## QUESITO 1
Nel testo sulla carenza di personale sanitario, quale organizzazione rappresenta Gennaro Sosto?
## QUESITO 2
Continua il testo sulla carenza di personale sanitario dopo l'ultima frase riportata.

## TESTO DEL DOCUMENTO
○ ○ ○
Quanto alla generale carenza di personale sanitario, due, secondo Cavaliere, i fattori che l’hanno determinata. “C’è stato anzitutto un problema di natura politica, perché lo Stato non ha mai voluto investire in sanità attraverso il rafforzamento e la valorizzazione delle professioni”. Il secondo fatto “è di tipo formativo, anche questo allo scopo di valorizzare le competenze”. Per Cavaliere è inoltre urgente introdurre “l’esame abilitante” che renda il titolo acquisito in Italia riconosciuto negli altri Stati membri ai fini dell’esercizio professionale. “Un passo che l’Italia dovrebbe compiere grazie a una recente direttiva europea”, ha detto.

Anche secondo Gennaro Sosto l’efficientemente del sistema non rappresenta la soluzione alla carenza di personale, ma potrebbe comunque contribuire a migliorare l’attuale situazione. Un aiuto, in questo, senso, potrebbe arrivare secondo il rappresentante di Federsanità, anche dalle tecnologie, soprattutto nel caso delle cronicità e dei Pdta. “È tuttavia necessario strutturare bene il percorso, perché tecnologia è un aiuto, non la soluzione. Se non si creano le condizioni giuste, tutte le innovazioni previste, anziché aiutarci, renderanno l’intero sistema più complicato e l’assistenza forse peggiore”.

Fino a qui le criticità. Ma le soluzioni? Per Petralia “si può auspicare, anzi va chiesta, una norma che si aggiunge al rinnovo della legge Madia sulle stabilizzazioni e all’assunzione di parte del personale impiegato contro il Covid prevista dalla legge di Bilancio”. Per Petrialia si potrebbe, ad esempio, considerare “una fase transitoria, dopo la fine dello stato di emergenza del 31 marzo, che consenta di poter contare sul supporto del restante personale impiegato per il Covid per il quale non è prevista l’assunzione. Naturalmente questa norma dovrebbe essere accompagnata da risorse aggiuntive, perché quella a disposizione non sarebbero assolutamente sufficiente”.
○ ○ ○
## DATI
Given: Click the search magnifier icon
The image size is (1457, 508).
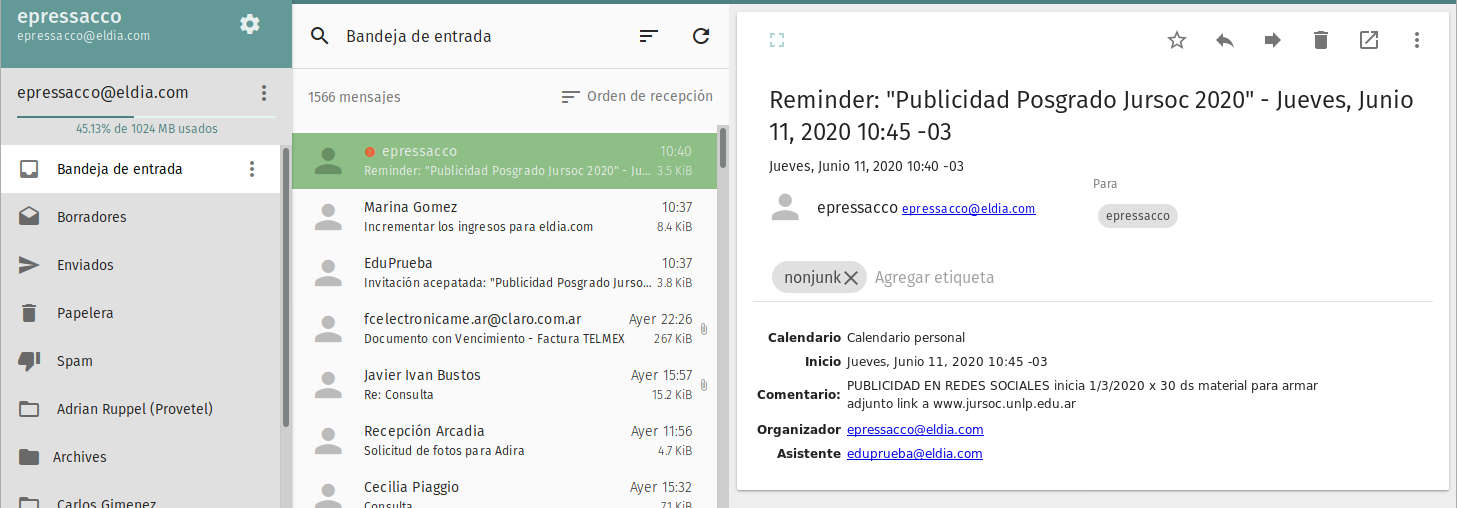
○ ○ ○
## SPAZIO RISPOSTA 1
Gennaro Sosto rappresenta Federsanità.

## SPAZIO RISPOSTA 2
La proposta della Sifo per valorizzare gli interventi del Pnrr attraverso il personale prevede l’inserimento della figura del farmacista ospedaliero nei servizi farmaceutici territoriali, “prevedendo anche il potenziamento di quei servizi di distribuzione alternativi di farmaci, come la consegna a domicilio, che già si sono rilevate importanti nel corso della pandemia e che possono anche in futuro contribuire a migliorare il sistema, con vantaggi anche per il cittadini”.

Finzi accende i riflettori sulla “informatizzazione, che deve prevedere un collegamento tra i vari centri e le varie reti, ospedaliere e territoriali, nonché con i medici di medicina generale”. Inoltre, “bisognerà iniziare a immaginare nuovi modelli di ospedale, perché la pandemia ci ha insegnato che servono strutture flessibili, non musei”.

Sosto sollecita la realizzazione di “una piattaforma omogenea e un sistema unico a livello nazionale in cui far convergere l’enorme mole di dati che ci porterà l’applicazione di device di ultima generazione”. Dati che saranno essenziali “per fare programmazione e per costruire una sanità sempre più in linea con il fabbisogno di salute che emerge dal territorio”. In questo contesto sarà importante, per Sosto, il coinvolgimento del sociale. Servirà anche una dedizione adeguata delle tariffe delle nuove prestazioni di telemedicina, “perché senza una loro valorizzazione sarà difficile immaginare una reale evoluzione di queste tecnologie”.

 Cruciale, per Ciotti, sarà il ruolo del Distretto, “elemento centrale della governance del territorio”. Lavorare in un’ottica di “microarea” consentirà, secondo Ciotti, di rispondere meglio ai bisogni dei cittadini, anche prevedendo “il coinvolgimento di diverse e specifiche professionalità, come gli psicologi di comunità o fisioterapisti”.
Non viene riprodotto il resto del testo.